Monetary Policy Lower Bounds

I will probably publish a much longer post after I edit out some of the rudeness.  This isn’t just convention season it is also Jackson Hole Monetary Conference season.  There is quite a lot of discussion of forward guidance, that is public statements about monetary policy in the medium distant future.  Many pages of it are in this paper by Michael Woodford. 

I will use the phrase as he does to refer to guidance regarding future safe overnight rates (the federal funds rate for the USA). He treats the direct effects of massive asset purchases separately.   Here I will pretend that the only thing the FOMC does is target the federal funds rate, so forward guidance means statements about what the target will be a few years from now.  I will assume that the Fed surely can’t precommit beyond Bernanke’s current term that is roughly beyond the next 5 years.  The guidance can be conditional.  It could be that the target rate will be below 0.25% until nominal GDP is within 1% of the pre-2007 trend (with a published estimate of the trend for precision).

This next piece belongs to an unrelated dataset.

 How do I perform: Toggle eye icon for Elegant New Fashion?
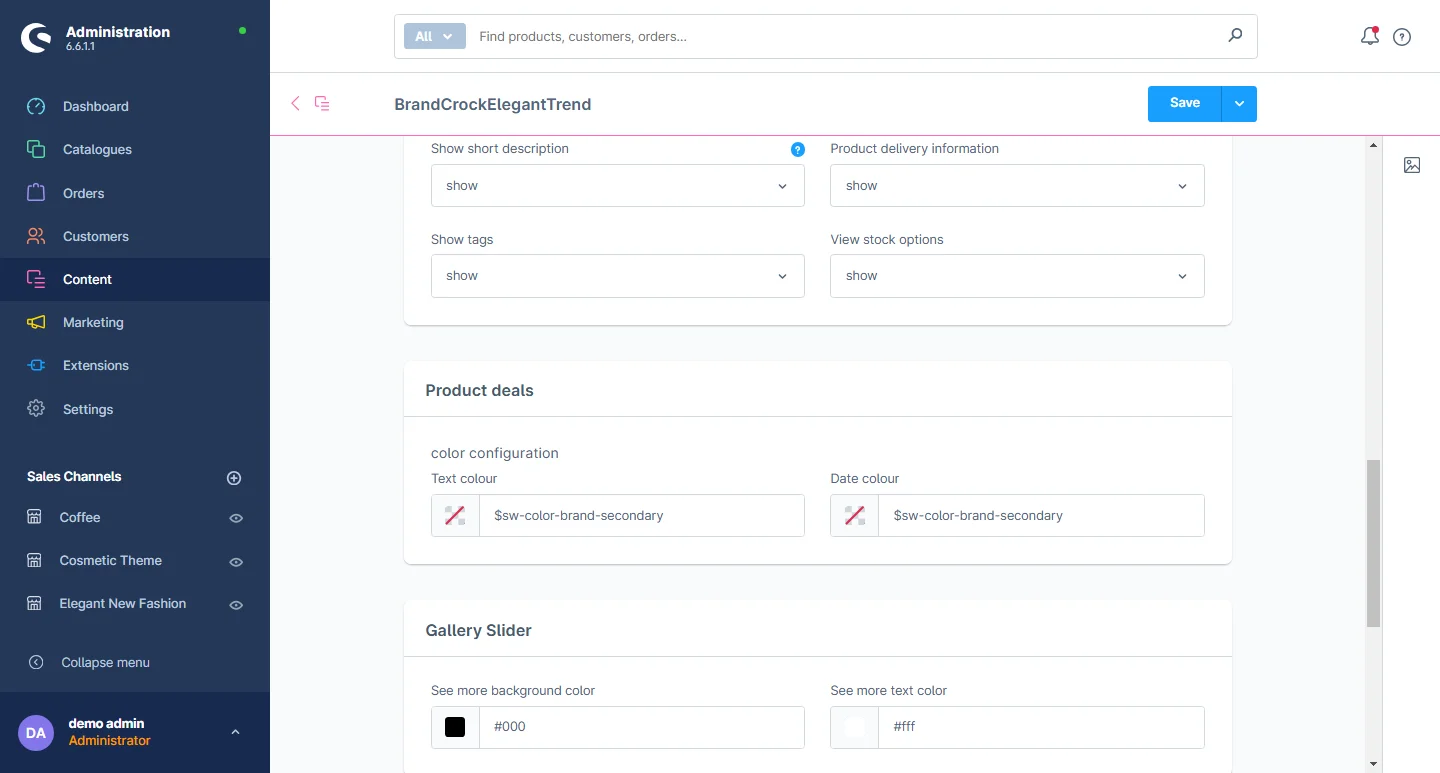coord(236,605)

The point of forward guidance is that even if the monetary authority can’t drive current short term nominal rates significantly lower (since they are already essentially zero) it can cause lower expected future short term rates.  The aim could be to cause increased mid term expected inflation.

The problem is that there is a zero lower bound for expected future interest rates.  Given my assumptions, all effects of forward guidance should show up in the 5 year constant maturity treasury interest rate series.  I note that bond traders pay obsessive attention to everything FOMC members say and it is very possible that the guidance will influence their beliefs, but not those of home builders, potential home buyers or even mortgage loan officers.

The current Treasury 5 year rate is 0.66% .  I think the outer limit of possible forward guidance would be to lower it by about 0.5%.  This, it seems to me, is not a big enough deal to justify the huge spillage of ink and killage of trees.  Things were very different fro mid 2009 through early 2010 when the rate was well over 2%.   It is obviously impossible to achieve so large a further reduction given the lower bound.  Yet advocates of forward guidance criticize the FOMCs effort.  They really couldn’t achieve as much again as has happened already (which past decline might not be due to forward guidance).

Another way to look at it is to try to guess about expected short term rates given the medium term rate (5 years as the limit of conceivably credible pre-commitment).  A way to summarize the information is to imagine a forecast of 0 until t then normal short term rates from then on.  The normal rate must be over 2% — no one can imagine policy setting interest rates below the target inflation rate indefinitely.  The yield curve slopes up (on average) although there is no decade long upward trend in short rates, so it is normal to assume a risk premium in 5 year rates.  Set it to zero.
Conveniently with miniscule interest rates over short periods of time compounding is almost exactly summing.  So the duration of the period of 2% in the next 5 years in the just to summarize calculation is 2% is 0.66*5/2 = 20 months.  The duration of the period of expected 0 rates is 3 years and 4 months.  Bond traders seem to expect essentially zero short term rates through December 2015.

Importantly the FOMC predicts (not promises predicts) extremely low rates through 2014.  It seems to me that bond traders take their prediction as a promise and then add a year. I don’t see how a cross my heart and hope to die and if I break my world all may know I am no gentleman promise could work any better.